It was my experience with Workrooms that undergirded my argument that Microsoft was the best placed to succeed with virtual reality. Yes, virtual reality entails putting on a headset and leaving your current environment for a virtual one, but that is not so different from leaving your house and going to the office. Moreover, Microsoft’s shift to Teams as its de facto OS meant it was well-placed to deliver company-specific metaverses:

This integration, though, also means that Microsoft has a big head start when it comes to the Metaverse: if the initial experience of the Metaverse is as an individual self-contained metaverse with its own data and applications, then Teams is already there. In other words, not only is enterprise the most obvious channel for virtual reality from a hardware perspective, but Teams is the most obvious manifestation of virtual reality’s potential from a software perspective.

The shortcoming was hardware: Microsoft had the HoloLens, but that was an augmented reality device.
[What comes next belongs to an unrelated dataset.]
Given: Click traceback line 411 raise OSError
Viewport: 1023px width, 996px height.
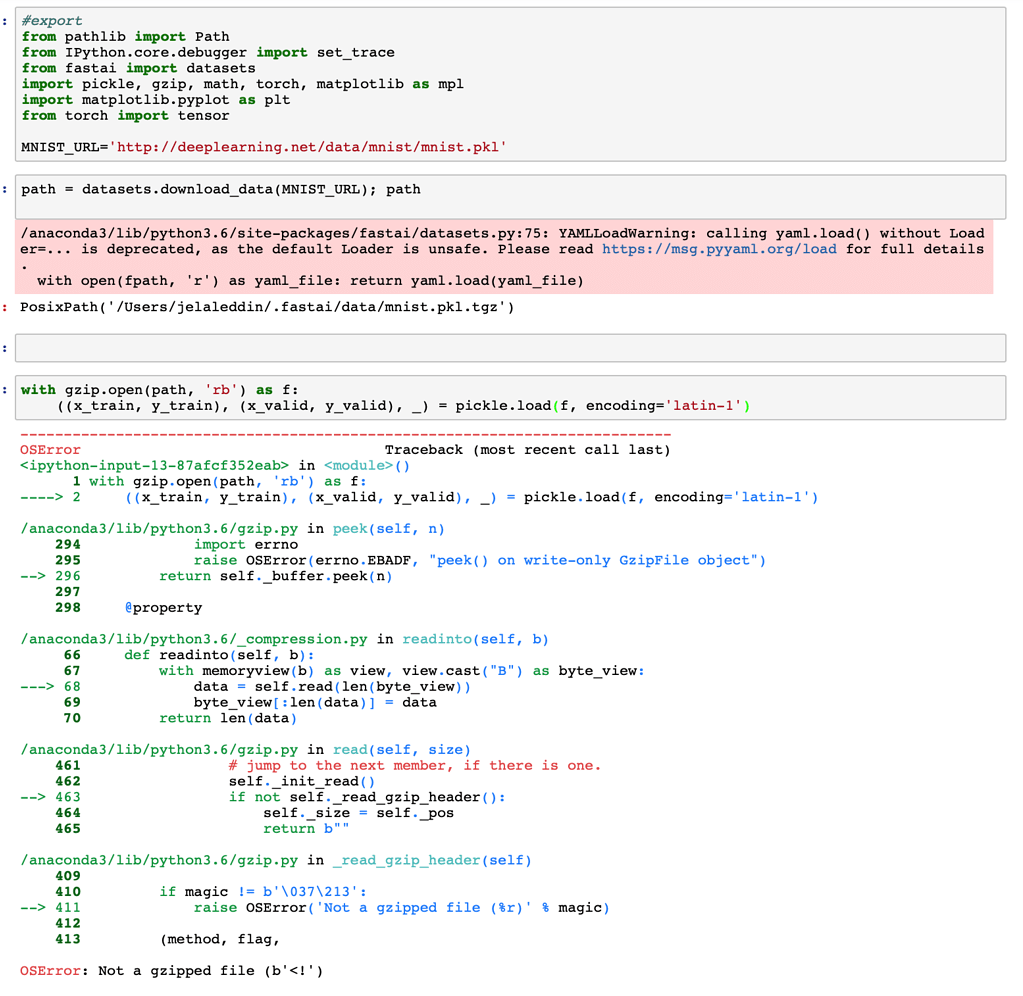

Continuing from that Article:

What is not integrated is the hardware; Microsoft sells a number of third party VR headsets on said webpage, all of which have to be connected to a Windows computer. Microsoft’s success will require creating an opportunity for OEMs similar to the opportunity that was created by the PC. At the same time, this solution is also an advantageous one for the long-term Metaverse-as-Internet vision: Windows is the most open of the consumer platforms, and that applies to Microsoft’s current implementation of VR. The company would do well to hold onto this approach.
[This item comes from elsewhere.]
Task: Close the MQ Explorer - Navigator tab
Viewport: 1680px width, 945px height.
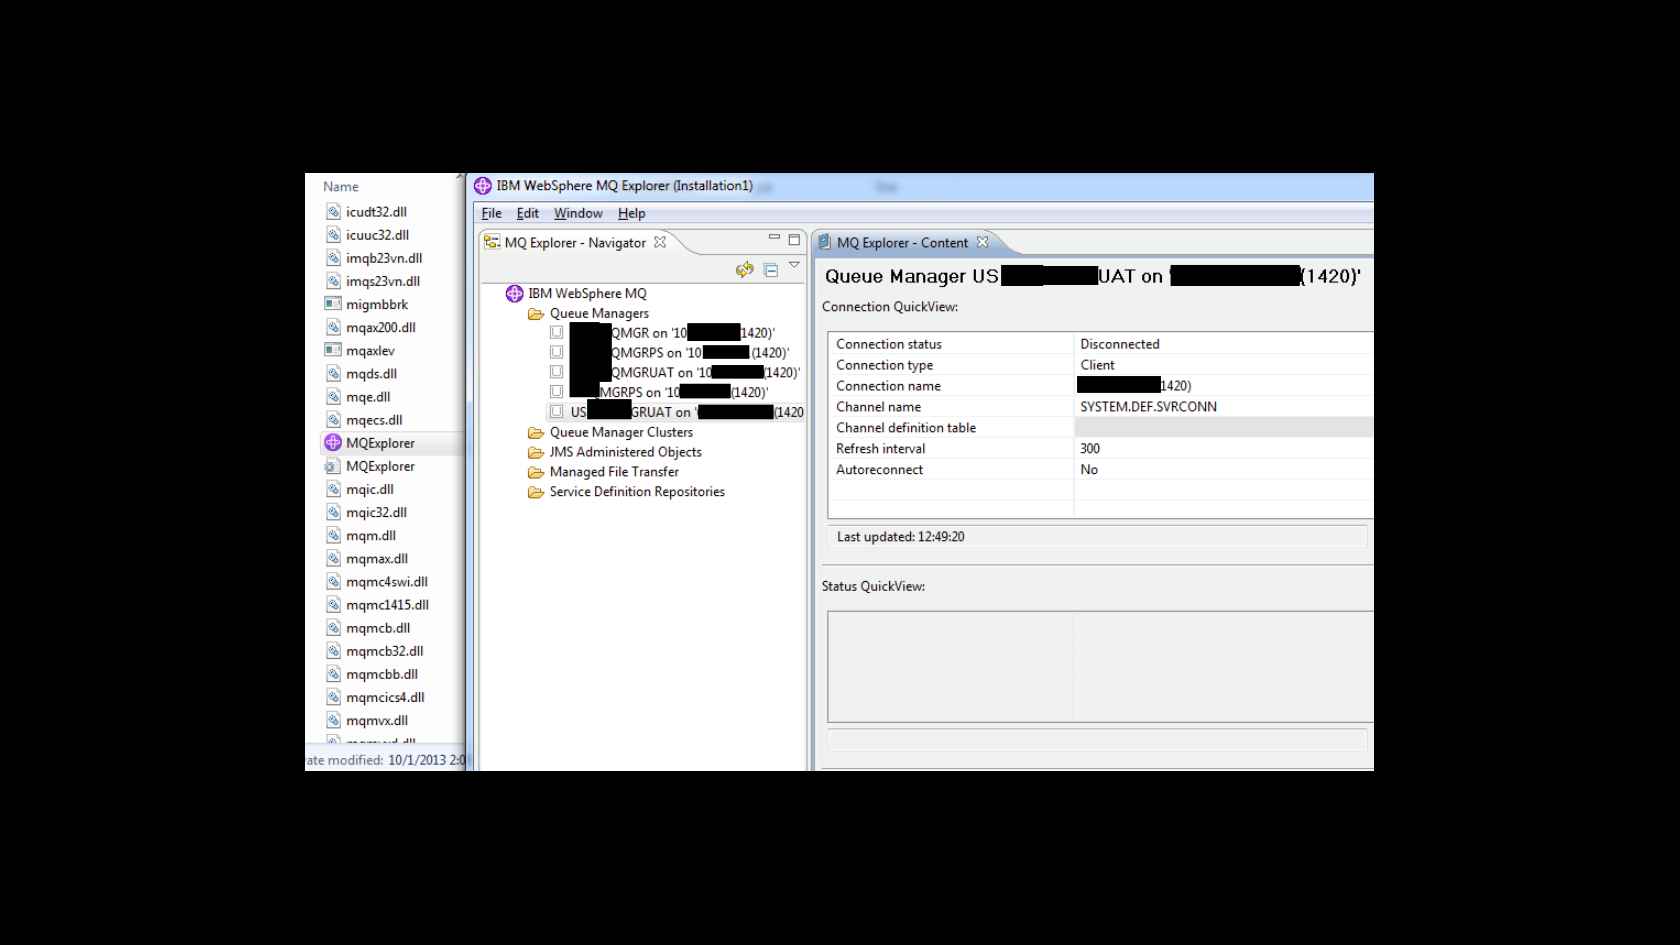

This Article seems quite prescient given the announcement that Microsoft is partnering with Meta going forward: Microsoft is bringing its Teams-based ecosystem to Quest, along with enterprise tools like Azure Active Directory and Intune device management, with Xbox Game Pass thrown in for good measure. In doing so Microsoft gets to piggy-back on Meta’s massive investments in hardware.

It’s difficult to overstate what a massive win this feels like for Microsoft: the company will have a privileged position on what is for now the most advanced headset with the most resources behind it, not because it is paying for the privilege but because it is the most obvious go-to-market for this new technology. I argued in that Article that VR adoption would probably look more like the PC than it did smartphones:

Implicit in assuming that augmented reality is more important than virtual reality is assuming that this new way of accessing the Internet will develop like mobile did. Smartphone makers like Apple, though, had a huge advantage: people already had and wanted mobile phones; selling a device that you were going to carry anyway, but which happened to be infinitely more capable for only a few hundred more dollars, was a recipe for success in the consumer market.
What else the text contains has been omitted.